After the discussion on the effect of surfactant concentration on zeta-potential result, the impact of salinity on surface charge was investigated. Figure 2b presents the influence of divalent ion Ca2+ on the zeta-potential of oil droplets in five surfactants at 2000 mg/L. SDS-R1 was not included because it will precipitate in 100 mg/L Ca2+ solution. It shows the Ca2+ can make the zeta-potentials of surfactant mixtures increase. This is caused by the charge neutralization at low concentration and suppression of double electric layer at high calcium concentration. In non-ionic surfactant solutions, the zeta-potential is independent of the calcium concentration, which is around − 1 mV. It is interesting that in cationic surfactant solutions the zeta-potential is high at low calcium concentration and calcium suppresses the surface charge at high concentration. As Ca2+ is much smaller than DTAB-R2 molecules, it can attach on the surface of oil droplets with DTAB-R2 and obtain a high zeta-potential at low concentration. The zeta-potential will be at maximum value until the Ca2+ cannot adsorb on oil droplets anymore because of static repulsion. Then with the increase of Ca2+ concentration, the suppression of double electric layer caused by the increase of ionic strength in solution will play a dominant role and decrease the zeta-potential value.
Figure 2c shows the results of the zeta-potential of oil droplets for six surfactants at 2000 mg/L in brines with varied salinities, including the brines with 10% and 50% of HSW, HSW and connate water. SDS-R1 in connate water is not included because of the precipitate problem. The results demonstrate that the absolute value of zeta-potential of oil droplets gradually decreases to a low value in very high salinity solution (connate water), except that the zeta-potential in the non-ionic surfactant solution is kept at around − 1 mV. It is interesting that the zeta-potential in SMAC-I1 solution turns to weakly positive in formation water, which might be attributed to the interactions between the surfactant and the cationic component in brine.
As the water/oil ratio is an important factor in the interactions between surfactant and oil, the zeta-potentials at different water/oil ratios in three surfactant (SDS-R1, SB-A2, SMAN-I1) in HSW were investigated (Fig. 3).

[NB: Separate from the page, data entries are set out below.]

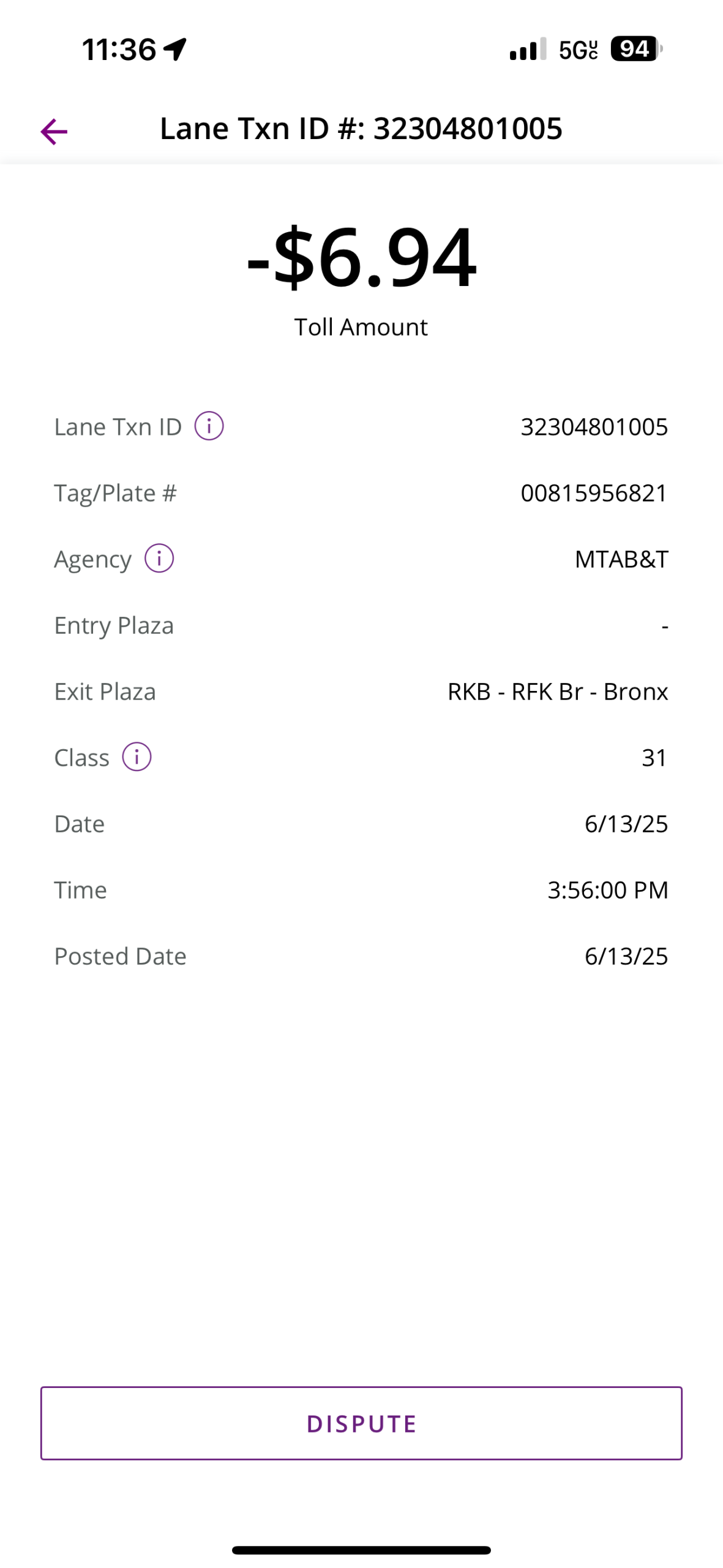This screenshot has height=1568, width=723.
Task: Tap the home indicator bar
Action: (361, 1550)
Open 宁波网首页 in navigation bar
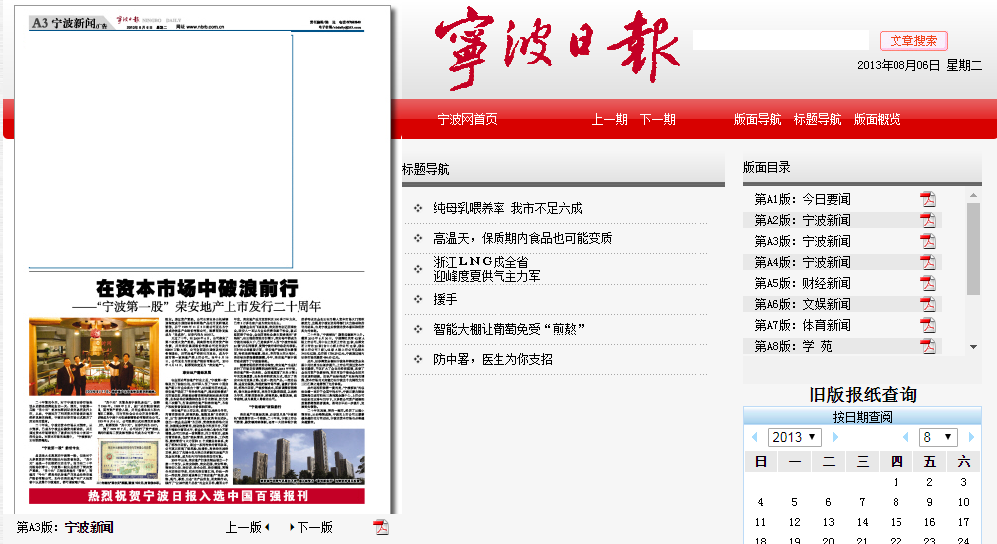The image size is (997, 544). [467, 119]
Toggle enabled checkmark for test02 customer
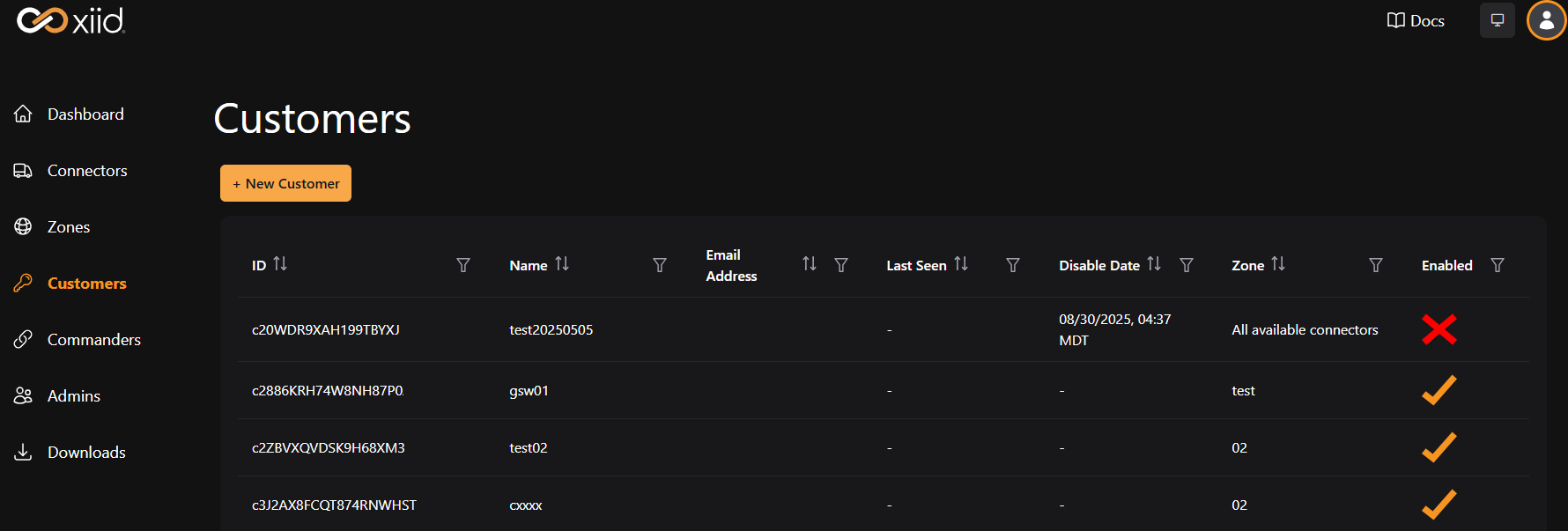 coord(1439,447)
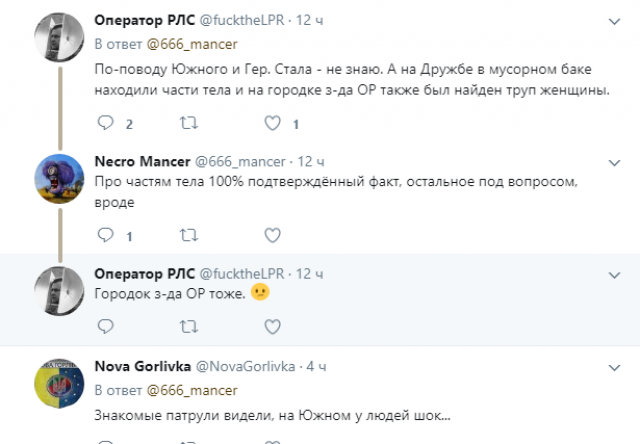Open Necro Mancer's profile avatar

pyautogui.click(x=56, y=179)
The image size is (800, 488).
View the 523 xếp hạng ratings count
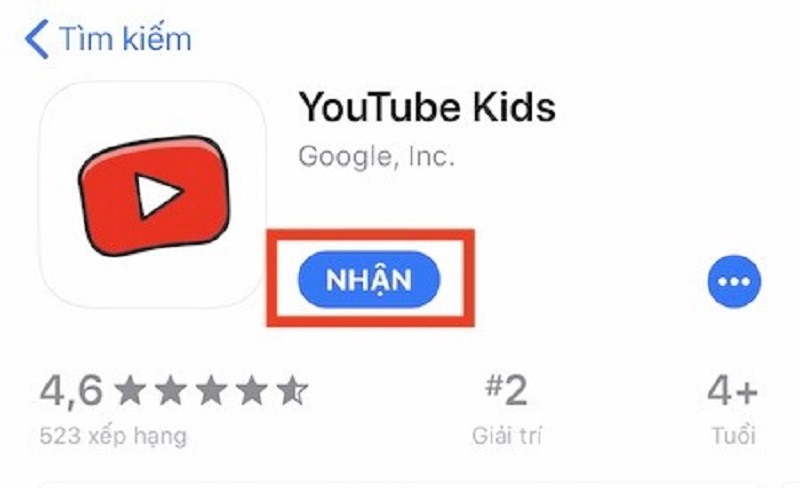point(113,436)
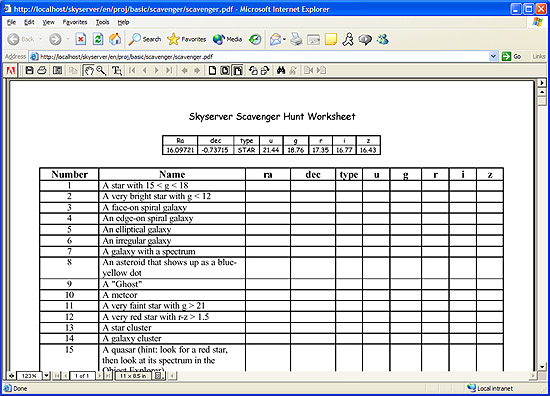
Task: Rotate page with the clockwise rotate icon
Action: pyautogui.click(x=266, y=71)
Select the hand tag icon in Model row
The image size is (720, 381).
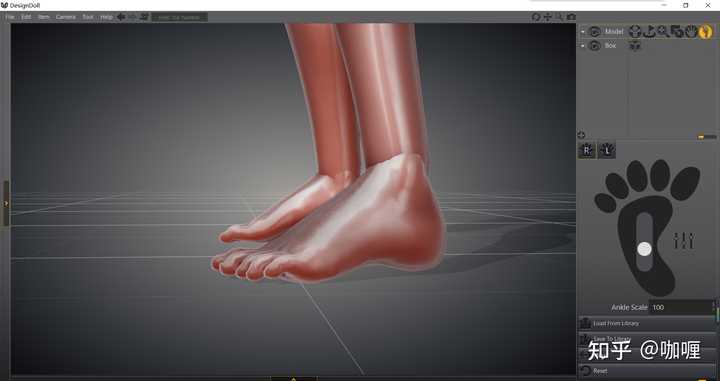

The oil/water emulsion in bottom phase was collected. Although the zeta-potentials fluctuate slightly in SDS-R1 and SB-A2 solutions when the water /oil ratio decreases from 200:1 to 1:1, it is generally independent of the water/oil ratio. The zeta-potential of oil droplets in SMAN-I1 solutions increases from − 22.1 to − 14.2 mV when the volume of oil increases. This experiment indicates that the polarity of oil in water phase with surfactants is not obviously influenced by the water/oil ratio.
The zeta-potential measurements of oil droplets demonstrate that the surfactant type plays a dominant role in the surface charge of oil droplets in low salinity water. The anionic and zwitterionic surfactants make a negative surface charge, while the cationic surfactant makes a positive charge on oil droplets. Different from ionic surfactant, the non-ionic surfactant tends to reduce the zeta-potential of oil droplets. In surfactant mixtures, the positive charge and negative charge neutralize each other, and the overall zeta-potential of oil droplets is negative. In high salinity condition, the absolute values of zeta-potential are close to zero, and the polarities are affected by both the ions in brine and the surfactant types.

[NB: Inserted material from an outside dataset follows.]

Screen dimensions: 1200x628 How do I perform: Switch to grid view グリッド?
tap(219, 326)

Zeta-potentials of rock particles
Multivalent cations, such as Ca2+ and Mg2+, play an important role on the change of the surface charge of carbonate rock. Figure 4 presents the results of the surface charges of crushed core powders in four different brines, including NaCl, CaCl2, MgCl2 and HSW. In NaCl solution, the zeta-potential increases with increasing Na+ concentration, which is expected as the high concentration of Na+ suppresses the double electric layer, and decreases the absolute value of zeta-potential. But in CaCl2 solution, the zeta-potential of calcite particles turns to positive at low calcium concentration. This is because Ca2+ is one of the potential determining ions (PDI). The adsorption and ion exchange reaction of Ca2+ onto the particle surface lead to the changes of negative zeta-potential to positive values29. Mg2+ is another PDI for carbonate rock. When the concentration of Mg2+ ranges from 100 to 5000 mg/L, the trend line of zeta-potentials is similar to that with the addition of Ca2+. But the influence of Mg2+ on the zeta-potential is weaker than that of Ca2+. The measurement of zeta-potential in HSW is the overall effects of Na+ and Ca2+, and the value changes from negative to positive at high salinity condition (Fig. 4 black line).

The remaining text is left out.